Une introduction à l’œuvre
C’est aux portes du ghetto juif de Tunis, la Hara, que naît Albert Memmi en 1920, d’un père bourrelier juif italien et d’une mère analphabète. Son alter ego dans cette autobiographie, à peine romancée, qu’est la Statue de sel se nomme Mordekhaï Alexandre Benillouche.
Ce nom ternaire, le narrateur le porte comme un stigmate de son identité déchirée. Mordekhai, nom d’un glorieux Macchabée, trahit sa judéité. Alexandre "claironnant, glorieux, me fut donné par mes parents en hommage à l’Occident prestigieux".
L’auteur, lui, n’a porté qu’un prénom français, l’employé de mairie ne voulant pas inscrire à l’état civil le prénom hébraïque proposé par le père du nouveau-né. Albert Memmi s’est éteint à Paris le 22 mai dernier, et cette première violence du nom refusé par l’autorité coloniale - la Tunisie est alors un protectorat français- est sans doute à l’origine de cette œuvre si originale et protéiforme, qui compte autant d’essais que de romans, qu’Albert Memmi n’a cessé de travailler, développant des concepts qui restent éminemment opérants, comme celui de judéité, ou d’hétérophobie.
Nous lui devons beaucoup, et La statue de sel en est sans doute la matrice, et donc la meilleure introduction.
Un roman de l’identité morcelée
Publié en 1953, trois ans avant l’indépendance de la Tunisie, La statue de sel est immédiatement remarqué par Albert Camus qui propose de le préfacer.
Voici un écrivain français de Tunisie, qui n’est ni français ni Tunisien, c’est à peine s’il est juif, puisque dans un sens il ne voudrait pas l’être.

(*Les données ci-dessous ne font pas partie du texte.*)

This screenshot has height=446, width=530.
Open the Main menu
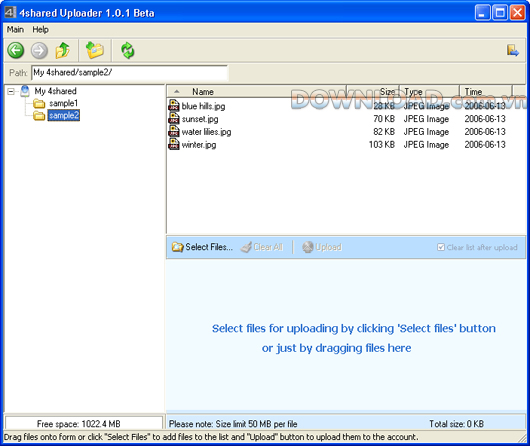[x=15, y=30]
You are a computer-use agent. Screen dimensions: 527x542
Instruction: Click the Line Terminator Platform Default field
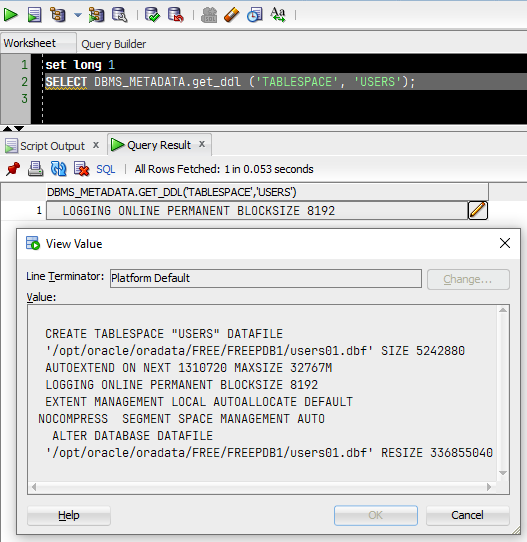pyautogui.click(x=266, y=278)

Le curieux sujet du livre, qui est aujourd’hui offert au public, c’est justement l’impossibilité d’être quoi que ce soit de précis pour un juif tunisien de culture française. Albert Camus
Dans cette autofiction, le jeune Albert-Alexandre fait le récit de sa jeunesse tunisienne, des années de bonheur béat entre deux parents aimés et aimants, dans l’impasse où la famille encore peu nombreuse occupe une petite pièce. Le récit sensuel de l’enfance et le souvenir de la langueur des sabbats en famille laissent bientôt place à l’amère découverte des différentes formes d’oppression qui pèsent sur Alexandre et divisent la société tunisienne.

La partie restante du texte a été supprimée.